JRR Tolkien, famed author of The Lord of the Rings, wasn’t one for Beatlemania. At least, he wasn’t keen on the English pop band turning his novels into a fantasy movie, and prevented it from happening.
This titbit has emerged from The Beatles: Get Back, a documentary miniseries on Disney Plus. Peter Jackson, director of Get Back, tells the BBC he’d been “scraping together” what happened while making the TV series, in order to get some clarity. “What I understand is that Denis O’Dell, who was their Apple film producer, who produced The Magic Christian, had the idea of doing Lord of The Rings,” Jackson says. “When they [The Beatles] went to Rishikesh and stayed in India, it was about three months with the Maharishi at the beginning of 1968, he sent the books to The Beatles.”
The idea didn’t get far with Tolkien, who shut it down as soon as he was able. “Ultimately, they couldn’t get the rights from Tolkien, because he didn’t like the idea of a pop group doing his story. So it got nixed by him,” Jackson explains. “They tried to do it. There’s no doubt about it. For a moment in time they were seriously contemplating doing that at the beginning of 1968.”
There’s an ironic connection here since Jackson directed The Lord of the Rings trilogy in the early 2000s. The man who did what The Beatles couldn’t, now making a Disney Plus show about them.
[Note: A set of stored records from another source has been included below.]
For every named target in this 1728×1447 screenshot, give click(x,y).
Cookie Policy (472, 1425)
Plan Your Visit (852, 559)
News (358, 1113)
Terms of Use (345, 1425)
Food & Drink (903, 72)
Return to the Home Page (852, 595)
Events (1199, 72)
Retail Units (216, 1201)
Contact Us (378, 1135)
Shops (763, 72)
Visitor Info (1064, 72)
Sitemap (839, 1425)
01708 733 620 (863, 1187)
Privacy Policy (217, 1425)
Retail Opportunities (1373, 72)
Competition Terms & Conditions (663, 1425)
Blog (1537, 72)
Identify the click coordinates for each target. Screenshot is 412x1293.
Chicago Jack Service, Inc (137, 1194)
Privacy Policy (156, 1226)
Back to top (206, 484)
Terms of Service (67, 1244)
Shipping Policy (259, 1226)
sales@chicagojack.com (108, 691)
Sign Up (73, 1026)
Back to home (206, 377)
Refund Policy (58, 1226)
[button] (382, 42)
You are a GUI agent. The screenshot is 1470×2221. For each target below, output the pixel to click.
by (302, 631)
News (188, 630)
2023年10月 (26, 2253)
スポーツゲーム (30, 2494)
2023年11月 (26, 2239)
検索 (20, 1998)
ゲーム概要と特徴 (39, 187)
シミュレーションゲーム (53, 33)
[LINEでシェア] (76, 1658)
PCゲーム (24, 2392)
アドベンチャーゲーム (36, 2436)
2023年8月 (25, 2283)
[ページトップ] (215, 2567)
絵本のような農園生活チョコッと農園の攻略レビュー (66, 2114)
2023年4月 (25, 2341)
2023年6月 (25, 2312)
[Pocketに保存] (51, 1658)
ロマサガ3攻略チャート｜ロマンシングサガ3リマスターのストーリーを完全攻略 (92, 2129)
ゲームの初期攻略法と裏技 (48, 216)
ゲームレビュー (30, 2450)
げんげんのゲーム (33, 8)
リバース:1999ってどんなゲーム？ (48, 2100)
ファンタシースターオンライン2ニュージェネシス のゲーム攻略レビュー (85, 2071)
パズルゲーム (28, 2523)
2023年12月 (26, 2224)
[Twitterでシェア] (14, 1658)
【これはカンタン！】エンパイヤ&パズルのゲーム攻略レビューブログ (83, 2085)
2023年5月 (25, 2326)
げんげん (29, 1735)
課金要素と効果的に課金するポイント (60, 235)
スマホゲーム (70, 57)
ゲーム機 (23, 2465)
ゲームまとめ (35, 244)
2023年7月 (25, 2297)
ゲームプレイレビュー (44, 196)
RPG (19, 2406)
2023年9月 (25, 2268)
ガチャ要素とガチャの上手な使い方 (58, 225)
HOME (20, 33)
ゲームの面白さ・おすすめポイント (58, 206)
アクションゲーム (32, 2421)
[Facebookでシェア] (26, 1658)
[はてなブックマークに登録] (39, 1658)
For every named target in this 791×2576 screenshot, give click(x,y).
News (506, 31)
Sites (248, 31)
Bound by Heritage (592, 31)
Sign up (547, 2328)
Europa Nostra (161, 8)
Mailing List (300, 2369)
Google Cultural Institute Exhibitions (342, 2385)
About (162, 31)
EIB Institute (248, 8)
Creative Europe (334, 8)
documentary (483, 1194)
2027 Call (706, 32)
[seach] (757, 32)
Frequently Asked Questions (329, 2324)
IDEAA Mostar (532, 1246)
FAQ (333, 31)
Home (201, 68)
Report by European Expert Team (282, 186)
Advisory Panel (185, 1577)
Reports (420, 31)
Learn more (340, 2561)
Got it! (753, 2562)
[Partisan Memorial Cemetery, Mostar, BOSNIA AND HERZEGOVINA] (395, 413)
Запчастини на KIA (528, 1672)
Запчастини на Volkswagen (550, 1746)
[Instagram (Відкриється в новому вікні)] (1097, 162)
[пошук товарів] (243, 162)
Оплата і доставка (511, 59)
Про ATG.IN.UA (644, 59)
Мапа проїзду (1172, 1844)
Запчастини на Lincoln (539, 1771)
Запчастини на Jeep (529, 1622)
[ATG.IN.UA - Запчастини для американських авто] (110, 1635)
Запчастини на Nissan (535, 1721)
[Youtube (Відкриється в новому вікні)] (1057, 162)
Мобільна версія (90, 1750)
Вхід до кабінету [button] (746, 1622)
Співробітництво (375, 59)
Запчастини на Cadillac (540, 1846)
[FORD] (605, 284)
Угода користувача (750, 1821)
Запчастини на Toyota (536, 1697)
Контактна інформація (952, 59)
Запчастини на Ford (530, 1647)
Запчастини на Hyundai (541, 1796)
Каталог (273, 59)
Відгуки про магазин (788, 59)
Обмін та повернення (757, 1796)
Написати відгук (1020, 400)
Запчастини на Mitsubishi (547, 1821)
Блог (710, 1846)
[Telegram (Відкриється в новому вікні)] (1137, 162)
Rumour has it Stanley Kubrick would have directed, with McCartney as Frodo, Starr as Sam, Harrison as Gandalf, and Lennon as Gollum. Jackson believes this all to be true, with it also being planned as a musical. What could’ve been!
The Beatles made three comedy movies in the ’60s – A Hard Day’s Night, Help, and Magical Mystery Tour. This new series looks at the recording of their final album, Let It Be, and their subsequent breakup.